» **Exercise prompt**
In the records below, find the line containing "Click checkmark icon" and transcribe it and every line after it exactly; leave the pictures out.

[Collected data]
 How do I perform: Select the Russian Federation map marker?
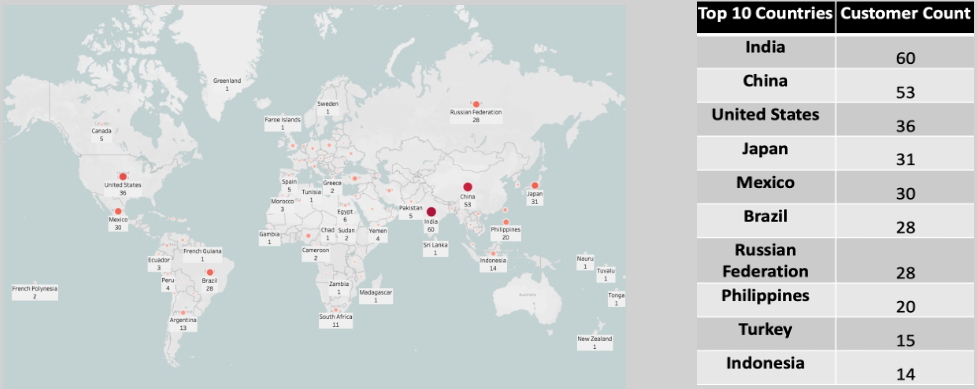476,104

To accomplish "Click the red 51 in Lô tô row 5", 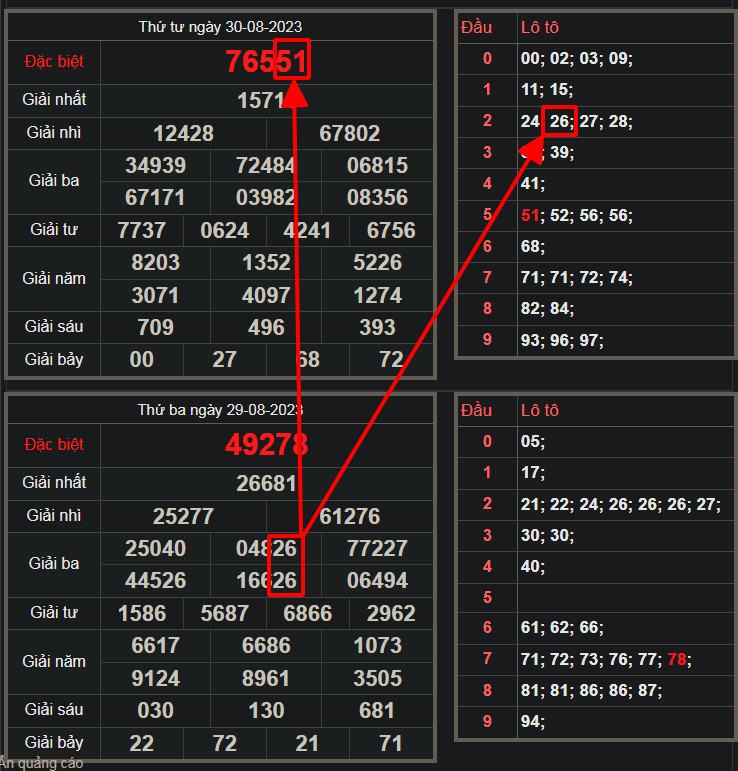I will pyautogui.click(x=530, y=215).
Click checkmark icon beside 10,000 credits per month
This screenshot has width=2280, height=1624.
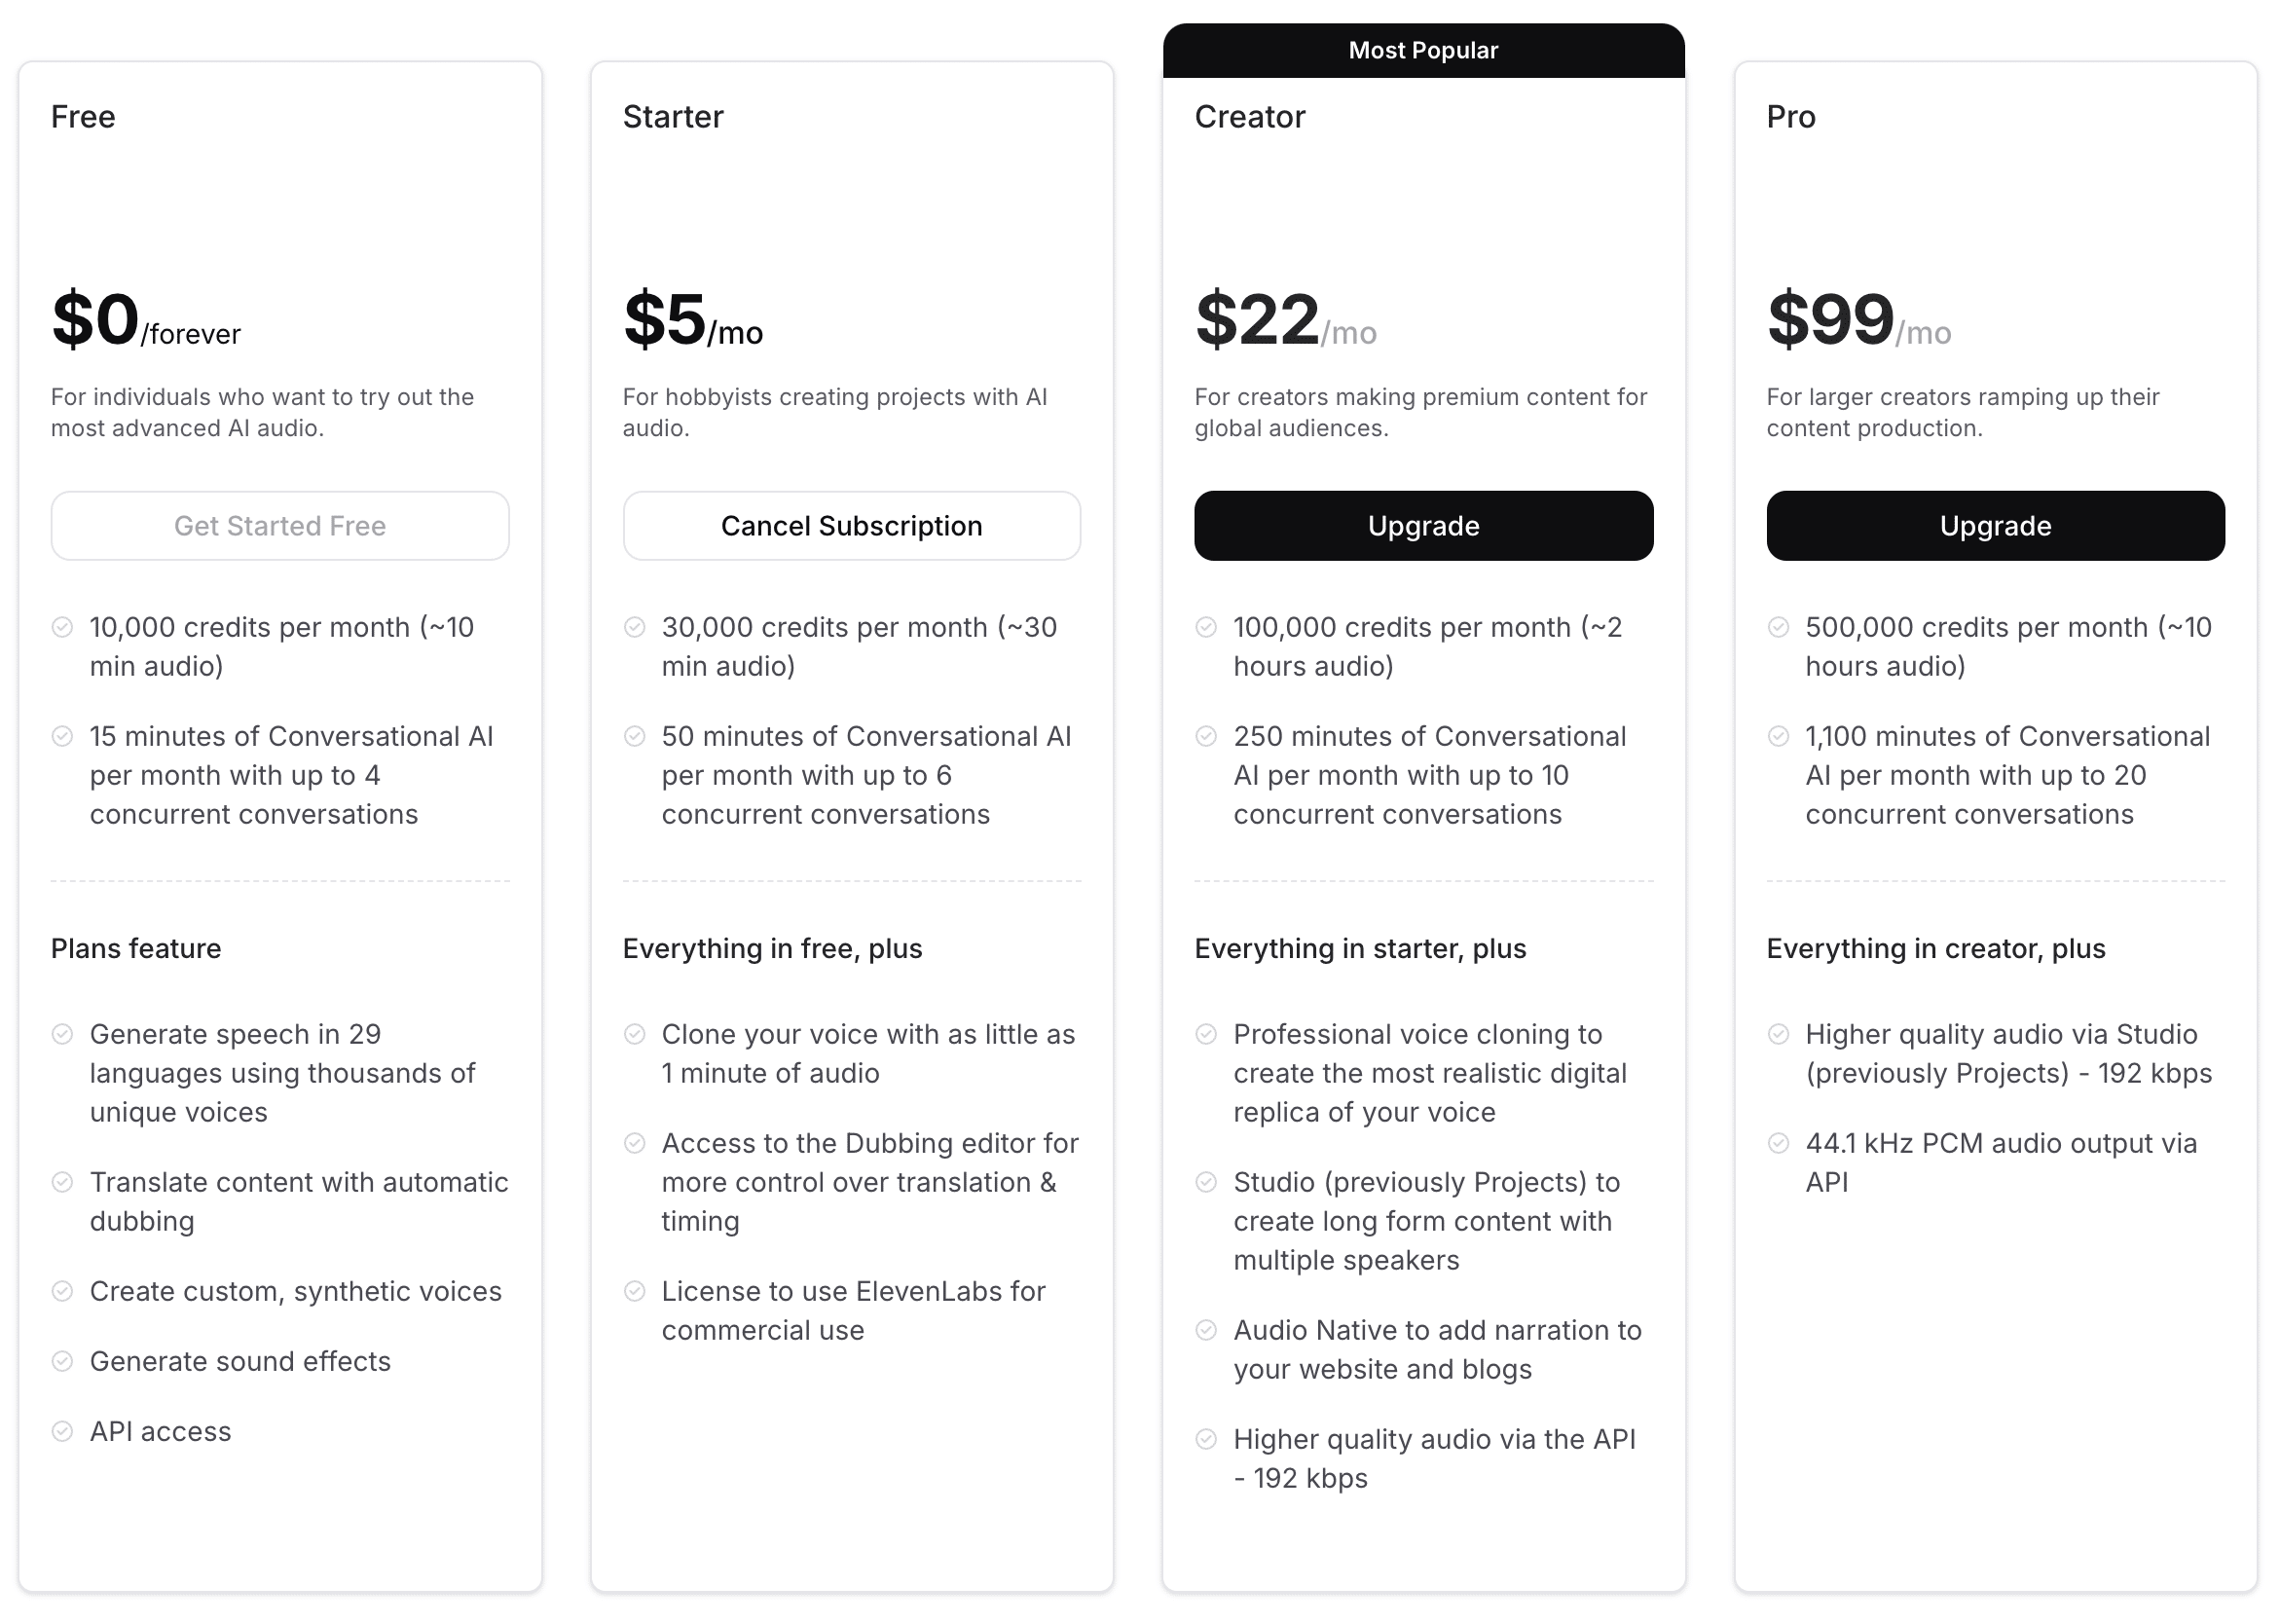(62, 627)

» **Answer to this exercise**
Click checkmark icon beside 10,000 credits per month
This screenshot has width=2280, height=1624.
(62, 627)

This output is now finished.